• **Action item**
A word-for-word copy is required of the line containing "Image resolution: width=519" and of each line after it in the material below, through the last one.
──────
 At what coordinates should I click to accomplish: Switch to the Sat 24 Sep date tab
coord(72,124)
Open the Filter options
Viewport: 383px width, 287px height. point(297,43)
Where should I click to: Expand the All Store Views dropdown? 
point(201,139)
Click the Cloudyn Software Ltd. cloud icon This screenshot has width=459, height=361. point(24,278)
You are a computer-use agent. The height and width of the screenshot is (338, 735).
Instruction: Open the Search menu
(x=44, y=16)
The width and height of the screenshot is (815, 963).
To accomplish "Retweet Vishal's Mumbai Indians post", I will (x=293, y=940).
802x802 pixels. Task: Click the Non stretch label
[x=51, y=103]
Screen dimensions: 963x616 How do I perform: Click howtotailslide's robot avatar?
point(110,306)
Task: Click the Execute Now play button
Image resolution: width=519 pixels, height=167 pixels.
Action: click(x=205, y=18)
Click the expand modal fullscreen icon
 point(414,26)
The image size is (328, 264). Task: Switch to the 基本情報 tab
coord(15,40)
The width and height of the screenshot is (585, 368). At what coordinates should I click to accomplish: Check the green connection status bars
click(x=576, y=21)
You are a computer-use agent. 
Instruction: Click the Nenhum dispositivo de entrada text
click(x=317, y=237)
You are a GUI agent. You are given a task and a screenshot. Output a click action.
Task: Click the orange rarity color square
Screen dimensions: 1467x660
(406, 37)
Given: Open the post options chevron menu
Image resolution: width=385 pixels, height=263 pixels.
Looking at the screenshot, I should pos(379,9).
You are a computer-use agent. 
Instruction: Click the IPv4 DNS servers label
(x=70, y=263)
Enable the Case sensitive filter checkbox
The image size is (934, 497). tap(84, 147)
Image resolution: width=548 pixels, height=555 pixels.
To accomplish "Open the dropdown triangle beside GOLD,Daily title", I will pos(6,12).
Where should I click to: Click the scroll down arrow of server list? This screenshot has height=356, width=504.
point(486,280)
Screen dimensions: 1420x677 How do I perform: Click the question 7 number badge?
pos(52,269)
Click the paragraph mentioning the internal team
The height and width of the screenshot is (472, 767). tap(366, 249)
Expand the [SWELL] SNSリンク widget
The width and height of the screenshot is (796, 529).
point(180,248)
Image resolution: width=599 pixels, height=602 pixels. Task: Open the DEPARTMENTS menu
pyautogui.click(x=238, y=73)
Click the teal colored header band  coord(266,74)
──────
• **Response to the task**
Image resolution: width=519 pixels, height=167 pixels.
Action: click(x=205, y=18)
Click the expand modal fullscreen icon
 point(414,26)
The image size is (328, 264). Task: Switch to the 基本情報 tab
coord(15,40)
The width and height of the screenshot is (585, 368). At what coordinates should I click to accomplish: Check the green connection status bars
click(x=576, y=21)
You are a computer-use agent. 
Instruction: Click the Nenhum dispositivo de entrada text
click(x=317, y=237)
You are a GUI agent. You are given a task and a screenshot. Output a click action.
Task: Click the orange rarity color square
Screen dimensions: 1467x660
(406, 37)
Given: Open the post options chevron menu
Image resolution: width=385 pixels, height=263 pixels.
Looking at the screenshot, I should pos(379,9).
You are a computer-use agent. 
Instruction: Click the IPv4 DNS servers label
(x=70, y=263)
Enable the Case sensitive filter checkbox
The image size is (934, 497). tap(84, 147)
Image resolution: width=548 pixels, height=555 pixels.
To accomplish "Open the dropdown triangle beside GOLD,Daily title", I will pos(6,12).
Where should I click to: Click the scroll down arrow of server list? This screenshot has height=356, width=504.
point(486,280)
Screen dimensions: 1420x677 How do I perform: Click the question 7 number badge?
pos(52,269)
Click the paragraph mentioning the internal team
The height and width of the screenshot is (472, 767). tap(366, 249)
Expand the [SWELL] SNSリンク widget
The width and height of the screenshot is (796, 529).
point(180,248)
Image resolution: width=599 pixels, height=602 pixels. Task: Open the DEPARTMENTS menu
pyautogui.click(x=238, y=73)
Click the teal colored header band  coord(266,74)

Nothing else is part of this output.